Is this related to shared memory arrangement? or with threads indexes? Maybe am I missing something?
The kernel configuration is as follow:
// kernel configuration
dim3 dimBlock = dim3 ( 16, 16, 1 );
dim3 dimGrid = dim3 ( 64, 64 );
// Launching a grid of 64x64 blocks with 16x16 threads -> 1048576 threads
update<<<dimGrid, dimBlock>>>(d_input, d_output, 1024);
Thanks in advance.
如果你对这篇内容有疑问,欢迎到本站社区发帖提问 参与讨论,获取更多帮助,或者扫码二维码加入 Web 技术交流群。
绑定邮箱获取回复消息
由于您还没有绑定你的真实邮箱,如果其他用户或者作者回复了您的评论,将不能在第一时间通知您!
发布评论
评论(1)
是的,共享内存按照您的预期按行优先顺序排列。因此,您的 [16][16] 数组按行存储,如下所示:
因为 Fermi 之前的硬件上有 16 个 32 位共享内存库,所以每一列中的每个整数条目都映射到一个共享内存库。那么这与您选择的索引方案有何相互作用?
需要记住的是,块内的线程按照列主顺序进行编号(从技术上讲,结构的 x 维度变化最快,其次是 y,然后是 z)。因此,当您使用此索引方案时:
半扭曲内的线程将从同一列读取,这意味着从同一共享内存库读取,并且会发生库冲突。当您使用相反的方案时:
同一 half-warp 内的线程将从同一行读取,这意味着从 16 个不同的共享内存组中的每一个读取,不会发生冲突。
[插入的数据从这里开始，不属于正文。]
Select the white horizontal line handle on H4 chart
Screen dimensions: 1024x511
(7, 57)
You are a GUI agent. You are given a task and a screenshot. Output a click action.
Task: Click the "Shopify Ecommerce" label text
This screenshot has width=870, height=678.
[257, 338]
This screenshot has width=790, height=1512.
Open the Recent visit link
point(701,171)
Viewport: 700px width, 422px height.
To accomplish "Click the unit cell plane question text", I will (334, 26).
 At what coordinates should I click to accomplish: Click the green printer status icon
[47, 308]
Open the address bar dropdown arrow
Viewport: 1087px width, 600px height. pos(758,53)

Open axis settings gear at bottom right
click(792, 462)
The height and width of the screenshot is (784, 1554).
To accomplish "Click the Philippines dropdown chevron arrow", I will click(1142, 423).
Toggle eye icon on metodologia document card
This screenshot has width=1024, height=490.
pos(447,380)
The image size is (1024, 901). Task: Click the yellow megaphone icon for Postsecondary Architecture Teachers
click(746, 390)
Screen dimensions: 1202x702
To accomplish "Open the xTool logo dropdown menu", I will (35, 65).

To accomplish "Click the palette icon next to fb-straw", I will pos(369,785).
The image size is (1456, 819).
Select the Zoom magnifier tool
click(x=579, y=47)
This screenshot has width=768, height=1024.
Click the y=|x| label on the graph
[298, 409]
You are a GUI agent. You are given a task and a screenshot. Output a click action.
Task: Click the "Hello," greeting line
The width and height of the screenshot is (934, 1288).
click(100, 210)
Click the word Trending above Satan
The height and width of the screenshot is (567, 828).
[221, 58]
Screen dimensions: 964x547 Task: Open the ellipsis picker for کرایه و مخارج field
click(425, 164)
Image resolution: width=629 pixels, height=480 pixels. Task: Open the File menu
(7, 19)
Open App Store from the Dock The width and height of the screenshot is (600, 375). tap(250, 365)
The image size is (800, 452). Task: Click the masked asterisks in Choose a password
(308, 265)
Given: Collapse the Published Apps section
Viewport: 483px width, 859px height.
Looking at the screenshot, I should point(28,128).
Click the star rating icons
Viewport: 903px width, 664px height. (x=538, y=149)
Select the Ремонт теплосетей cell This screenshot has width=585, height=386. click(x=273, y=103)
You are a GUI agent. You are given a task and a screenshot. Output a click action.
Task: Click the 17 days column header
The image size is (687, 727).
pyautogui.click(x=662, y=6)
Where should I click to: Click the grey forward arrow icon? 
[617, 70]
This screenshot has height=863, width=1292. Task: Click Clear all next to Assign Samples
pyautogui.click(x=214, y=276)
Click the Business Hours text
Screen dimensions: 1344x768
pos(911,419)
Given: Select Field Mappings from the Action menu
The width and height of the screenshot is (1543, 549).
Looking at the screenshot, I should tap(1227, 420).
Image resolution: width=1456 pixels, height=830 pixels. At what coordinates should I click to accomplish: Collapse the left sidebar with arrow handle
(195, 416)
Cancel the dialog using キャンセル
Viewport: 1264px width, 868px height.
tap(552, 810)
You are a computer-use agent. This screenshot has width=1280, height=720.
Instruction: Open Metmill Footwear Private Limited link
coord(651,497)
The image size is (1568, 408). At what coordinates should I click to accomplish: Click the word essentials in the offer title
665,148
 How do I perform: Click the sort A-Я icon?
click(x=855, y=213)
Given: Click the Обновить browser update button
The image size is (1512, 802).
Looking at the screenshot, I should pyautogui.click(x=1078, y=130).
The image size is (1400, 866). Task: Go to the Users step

Yes, shared memory is arranged in row-major order as you expected. So your [16][16] array is stored row wise, something like this:
Because there are 16 32 bit shared memory banks on pre-Fermi hardware, every integer entry in each column maps onto one shared memory bank. So how does that interact with your choice of indexing scheme?
The thing to keep in mind is that threads within a block are numbered in the equivalent of column major order (technically the x dimension of the structure is the fastest varying, followed by y, followed by z). So when you use this indexing scheme:
threads within a half-warp will be reading from the same column, which implies reading from the same shared memory bank, and bank conflicts will occur. When you use the opposite scheme:
threads within the same half-warp will be reading from the same row, which implies reading from each of the 16 different shared memory banks, no conflicts occur.